Because most of my questions (which are multiplications) , I tend to ignore constants and just use fractional uncertainty method. But does it mean that for additions, coefficients of the variables need to be considered? I know that for z=2x2 +y (which is the option c) or z=2 'x' squared, is equal to z=x2+x2+y so the uncertainty of the x2 must be considered twice. So like if z=π x , does it mean that uncertainty of z = π times uncertainty of x? And am I right in saying that when using fractional uncertainty method, the coefficients need not be considered?

Anyone? Is my question not clear or anything?

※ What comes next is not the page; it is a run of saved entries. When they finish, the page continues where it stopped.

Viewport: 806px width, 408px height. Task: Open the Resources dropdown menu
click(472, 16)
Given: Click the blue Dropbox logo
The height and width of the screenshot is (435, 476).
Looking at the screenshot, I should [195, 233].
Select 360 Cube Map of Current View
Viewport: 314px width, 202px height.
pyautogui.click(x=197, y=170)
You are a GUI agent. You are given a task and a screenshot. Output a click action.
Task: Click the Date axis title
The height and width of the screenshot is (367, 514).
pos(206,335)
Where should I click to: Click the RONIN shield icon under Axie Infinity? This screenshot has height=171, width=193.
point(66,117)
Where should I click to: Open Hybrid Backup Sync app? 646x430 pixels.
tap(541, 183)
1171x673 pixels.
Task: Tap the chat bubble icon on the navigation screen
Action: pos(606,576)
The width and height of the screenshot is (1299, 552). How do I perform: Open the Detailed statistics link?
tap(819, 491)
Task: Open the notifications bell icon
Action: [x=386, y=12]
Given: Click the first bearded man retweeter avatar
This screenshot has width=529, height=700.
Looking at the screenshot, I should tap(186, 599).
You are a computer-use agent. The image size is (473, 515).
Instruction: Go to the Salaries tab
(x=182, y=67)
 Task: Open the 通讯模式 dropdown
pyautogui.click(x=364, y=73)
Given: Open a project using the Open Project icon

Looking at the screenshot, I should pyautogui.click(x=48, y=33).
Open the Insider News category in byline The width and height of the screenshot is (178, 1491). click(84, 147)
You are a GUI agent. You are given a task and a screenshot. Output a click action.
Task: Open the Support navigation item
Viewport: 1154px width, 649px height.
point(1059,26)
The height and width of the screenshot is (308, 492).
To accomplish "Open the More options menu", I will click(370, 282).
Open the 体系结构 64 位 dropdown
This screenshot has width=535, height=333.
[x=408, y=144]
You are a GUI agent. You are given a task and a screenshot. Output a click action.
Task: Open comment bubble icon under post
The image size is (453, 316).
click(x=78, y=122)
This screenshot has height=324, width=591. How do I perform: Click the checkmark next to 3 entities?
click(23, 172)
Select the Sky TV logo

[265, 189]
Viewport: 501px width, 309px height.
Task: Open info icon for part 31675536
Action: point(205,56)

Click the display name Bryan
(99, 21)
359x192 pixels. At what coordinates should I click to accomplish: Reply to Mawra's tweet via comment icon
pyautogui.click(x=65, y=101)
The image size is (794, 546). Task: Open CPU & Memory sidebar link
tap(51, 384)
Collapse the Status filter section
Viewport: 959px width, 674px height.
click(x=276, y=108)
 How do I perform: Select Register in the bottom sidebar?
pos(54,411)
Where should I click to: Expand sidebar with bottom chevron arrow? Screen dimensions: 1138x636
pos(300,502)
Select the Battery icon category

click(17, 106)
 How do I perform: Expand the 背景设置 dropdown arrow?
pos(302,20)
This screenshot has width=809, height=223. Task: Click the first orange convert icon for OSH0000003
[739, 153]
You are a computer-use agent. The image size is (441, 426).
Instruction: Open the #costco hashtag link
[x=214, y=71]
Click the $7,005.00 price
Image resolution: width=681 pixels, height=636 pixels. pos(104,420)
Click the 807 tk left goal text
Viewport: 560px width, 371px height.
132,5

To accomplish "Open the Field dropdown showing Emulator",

No, I don't really understand your question...

I understand you don't need to use the formula I listed, but you merely use a few rules?
I don't understand the questions underlined at all...
Can you give a clear example of what you mean, how you tried to solve it and why it is wrong?
Can you try using latex or at least make it clear which formulas you are using, because I'm still not sure...

You say the formula z = 2x2 + y means option c, or $z = 2x2 + y$ which is the same as $z = 4x + y$ and which doesn't make any sense (why do you write 2x2 instead of 4x?
Then you say you mean either $z = 2x^2 + y$ or $z = (2x)^2 + y = 4x^2 + y$, no?

I can't do the square option... I don't use 'x' as multiplication, i don't use the multiplication sign, sry if you misunderstood. All numbers at the back are powers.